We will, most certainly, have to overcome discomfiture, as we try to figure out how to greet somebody, how to professionally welcome someone, or how to greet your son’s girlfriend for the first time. The uncertainty can certainly affect relationships.
Predictably, we will begin to see more interpersonal and family-based squabbles. For example, if your business partner attempts a handshake, and your mother goes in for the hug, and the hand is withdrawn or the body pulled away. Such gestures are certainly not without their ripple effect, in terms of relational dynamics.
Even if you despise being hugged or held close, outside of intimate relationships and encounters, or are averse to shaking hands, losing social touch completely, like we have during this pandemic, still may not feel normal, or anywhere close.
Already experts are predicting that some degree of social touch will disappear permanently, even after the wave subsides and social distancing inches closer, and people start to rebuild their social lives. There is yet to be a consensus on what will replace it.
Language is the most obvious way that humans foster social ties with one another, but touch does something similar. It also helps to reduce aggression between people.
“When you’re socially touching someone, it’s very hard to be aggressive towards them,” says Tiffany Field, Director of the Touch Research Institute at the University of Miami School of Medicine.

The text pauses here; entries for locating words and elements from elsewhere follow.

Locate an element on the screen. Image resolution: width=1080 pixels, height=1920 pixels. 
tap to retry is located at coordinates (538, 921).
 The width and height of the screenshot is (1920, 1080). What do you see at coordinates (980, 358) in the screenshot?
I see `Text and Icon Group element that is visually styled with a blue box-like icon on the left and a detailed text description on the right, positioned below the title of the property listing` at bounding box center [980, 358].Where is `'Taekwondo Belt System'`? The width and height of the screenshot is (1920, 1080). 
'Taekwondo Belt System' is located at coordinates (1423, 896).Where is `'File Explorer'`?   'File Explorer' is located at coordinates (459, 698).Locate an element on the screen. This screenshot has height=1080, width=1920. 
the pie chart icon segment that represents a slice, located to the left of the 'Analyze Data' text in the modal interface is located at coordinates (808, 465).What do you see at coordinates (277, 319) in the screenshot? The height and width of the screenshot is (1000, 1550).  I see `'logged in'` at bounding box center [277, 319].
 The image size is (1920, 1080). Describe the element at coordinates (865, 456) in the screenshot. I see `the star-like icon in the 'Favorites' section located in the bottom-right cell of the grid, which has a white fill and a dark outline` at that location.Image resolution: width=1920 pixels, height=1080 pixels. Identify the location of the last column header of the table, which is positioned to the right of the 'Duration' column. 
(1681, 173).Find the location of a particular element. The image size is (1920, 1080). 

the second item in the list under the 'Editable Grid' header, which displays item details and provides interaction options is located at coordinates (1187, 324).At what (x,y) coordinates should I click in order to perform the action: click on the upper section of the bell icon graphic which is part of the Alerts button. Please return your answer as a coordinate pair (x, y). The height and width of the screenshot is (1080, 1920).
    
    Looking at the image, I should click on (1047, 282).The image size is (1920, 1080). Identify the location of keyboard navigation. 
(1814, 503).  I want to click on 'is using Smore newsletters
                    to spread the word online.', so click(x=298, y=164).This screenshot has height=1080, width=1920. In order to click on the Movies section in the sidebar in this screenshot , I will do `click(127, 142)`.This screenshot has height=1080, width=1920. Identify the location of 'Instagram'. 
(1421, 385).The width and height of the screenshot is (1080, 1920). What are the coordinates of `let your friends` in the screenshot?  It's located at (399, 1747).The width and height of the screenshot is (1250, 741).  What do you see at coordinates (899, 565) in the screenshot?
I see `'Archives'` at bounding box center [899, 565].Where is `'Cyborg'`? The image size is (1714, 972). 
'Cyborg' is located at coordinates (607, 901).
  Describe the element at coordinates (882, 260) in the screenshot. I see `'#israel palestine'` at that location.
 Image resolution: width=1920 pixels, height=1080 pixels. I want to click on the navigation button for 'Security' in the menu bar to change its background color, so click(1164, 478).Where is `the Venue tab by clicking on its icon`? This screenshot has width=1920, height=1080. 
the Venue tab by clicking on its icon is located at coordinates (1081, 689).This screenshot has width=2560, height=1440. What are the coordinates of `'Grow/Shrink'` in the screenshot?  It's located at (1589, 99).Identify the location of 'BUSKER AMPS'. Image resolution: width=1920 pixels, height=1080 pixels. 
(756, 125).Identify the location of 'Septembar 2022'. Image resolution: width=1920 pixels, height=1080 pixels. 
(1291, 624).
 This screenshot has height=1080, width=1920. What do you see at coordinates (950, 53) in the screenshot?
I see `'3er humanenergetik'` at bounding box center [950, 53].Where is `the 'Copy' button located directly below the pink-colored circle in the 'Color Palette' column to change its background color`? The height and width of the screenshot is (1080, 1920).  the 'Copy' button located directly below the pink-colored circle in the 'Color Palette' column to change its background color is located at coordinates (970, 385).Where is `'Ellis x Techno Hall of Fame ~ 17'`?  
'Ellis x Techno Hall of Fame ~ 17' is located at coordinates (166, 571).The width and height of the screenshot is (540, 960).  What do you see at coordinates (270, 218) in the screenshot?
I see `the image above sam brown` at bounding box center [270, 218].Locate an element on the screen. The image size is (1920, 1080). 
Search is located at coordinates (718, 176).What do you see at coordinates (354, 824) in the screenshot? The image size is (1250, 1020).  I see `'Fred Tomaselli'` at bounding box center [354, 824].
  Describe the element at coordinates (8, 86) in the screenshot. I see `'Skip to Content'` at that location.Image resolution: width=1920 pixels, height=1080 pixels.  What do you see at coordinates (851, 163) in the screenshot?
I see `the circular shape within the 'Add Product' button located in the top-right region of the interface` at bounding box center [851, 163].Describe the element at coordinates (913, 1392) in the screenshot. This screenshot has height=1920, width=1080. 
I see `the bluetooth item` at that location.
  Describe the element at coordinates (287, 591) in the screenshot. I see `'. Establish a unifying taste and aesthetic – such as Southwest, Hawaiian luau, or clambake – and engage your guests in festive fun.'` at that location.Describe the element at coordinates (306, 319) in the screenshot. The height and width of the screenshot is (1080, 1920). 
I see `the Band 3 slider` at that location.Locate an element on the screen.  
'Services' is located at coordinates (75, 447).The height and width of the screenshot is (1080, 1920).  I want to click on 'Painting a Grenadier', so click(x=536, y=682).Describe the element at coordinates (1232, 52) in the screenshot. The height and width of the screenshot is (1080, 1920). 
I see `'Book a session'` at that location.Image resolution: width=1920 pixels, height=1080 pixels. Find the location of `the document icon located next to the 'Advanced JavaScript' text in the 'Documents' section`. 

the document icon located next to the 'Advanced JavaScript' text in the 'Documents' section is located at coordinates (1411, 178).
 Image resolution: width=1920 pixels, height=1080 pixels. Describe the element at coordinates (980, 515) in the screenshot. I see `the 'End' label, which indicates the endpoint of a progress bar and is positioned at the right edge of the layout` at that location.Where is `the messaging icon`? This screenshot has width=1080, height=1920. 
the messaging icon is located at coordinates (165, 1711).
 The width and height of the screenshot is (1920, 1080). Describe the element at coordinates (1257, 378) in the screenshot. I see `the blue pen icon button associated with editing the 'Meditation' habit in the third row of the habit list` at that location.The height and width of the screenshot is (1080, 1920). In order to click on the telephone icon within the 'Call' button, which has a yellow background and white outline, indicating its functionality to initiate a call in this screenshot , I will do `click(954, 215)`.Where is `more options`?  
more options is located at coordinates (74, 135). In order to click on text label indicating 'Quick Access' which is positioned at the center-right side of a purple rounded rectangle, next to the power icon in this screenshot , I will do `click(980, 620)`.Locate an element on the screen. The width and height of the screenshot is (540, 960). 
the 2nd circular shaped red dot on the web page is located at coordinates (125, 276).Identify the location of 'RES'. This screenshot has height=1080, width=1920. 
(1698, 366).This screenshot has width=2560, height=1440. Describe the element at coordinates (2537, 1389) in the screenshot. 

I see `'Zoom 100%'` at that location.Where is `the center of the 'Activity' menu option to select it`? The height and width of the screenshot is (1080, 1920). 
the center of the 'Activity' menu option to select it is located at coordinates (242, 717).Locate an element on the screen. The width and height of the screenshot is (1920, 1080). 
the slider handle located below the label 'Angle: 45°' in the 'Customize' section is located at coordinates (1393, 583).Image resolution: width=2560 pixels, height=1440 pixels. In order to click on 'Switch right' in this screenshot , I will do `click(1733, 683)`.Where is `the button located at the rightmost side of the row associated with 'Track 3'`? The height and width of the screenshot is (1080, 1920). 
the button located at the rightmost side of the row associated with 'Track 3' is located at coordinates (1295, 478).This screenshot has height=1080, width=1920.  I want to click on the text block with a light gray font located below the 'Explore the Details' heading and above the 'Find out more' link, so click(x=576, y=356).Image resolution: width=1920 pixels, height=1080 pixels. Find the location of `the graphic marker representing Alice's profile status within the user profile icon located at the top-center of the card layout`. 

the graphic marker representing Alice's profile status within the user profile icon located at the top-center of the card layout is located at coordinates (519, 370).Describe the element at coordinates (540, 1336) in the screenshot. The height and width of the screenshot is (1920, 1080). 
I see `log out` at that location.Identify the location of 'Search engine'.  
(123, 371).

Welcome touch is good for your health; it’s been shown to lower stress and activate the release of oxytocin, which is nicknamed the “love hormone” and helps promote bonding and closeness. www.ncbi.nlm.nih.gov/pmc/articles/PMC4290532/
Additionally, oxytocin is released, in response to low intensity stimulation of the skin, such as in response to touch, stroking, warm temperature, etc. Consequently, oxytocin is not only released during interaction between mothers and infants, but also during positive interaction between adults or between humans and animals.
While the handshake may not disappear completely, after the pandemic is under control, but it will certainly change. People might reserve handshakes and hugs for those, who are closest to them and who they trust the most, and develop new greetings that don’t involve skin-on-skin contact for those further outside their social circle.
There are many alternatives: the elbow bump, a foot tap, a bow, the Namaste (a Sanskrit phrase meaning I bow to you) gesture, a brief nod or head tilt, placing a hand on your heart.
While a change is evident, it is unclear which will prevail. There is such a wide range of values and beliefs and political views underlying it all. One thing for certain is that we would not all arrive at the same solution.
Notwithstanding, to clasp hands is to allow two lives to collide in a brief moment of trust. To forgo the handshake forever, is akin to asking humans to cease trying to one-up one another or to stop seeking a kindred spirit.
Let us take a stand, Covid must not eliminate the use of the hand, and permanently obliterate what previous epidemics did not.
Aleuta, the struggle continues.
Yvonne Sam, a retired Head Nurse and Secondary School Teacher, is the Chair of the Rights and Freedom Committee at the Black Community Resource Centre. A regular columnist for over two decades with the Montreal Community Contact, her insightful and incursive articles on topics ranging from politics, human rights and immigration, to education and parenting have also appeared in the Huffington Post, Montreal Gazette, XPressbogg and Guyanese OnLine. She is also the recipient of the Governor General of Canada Caring Canadian Citizen Award.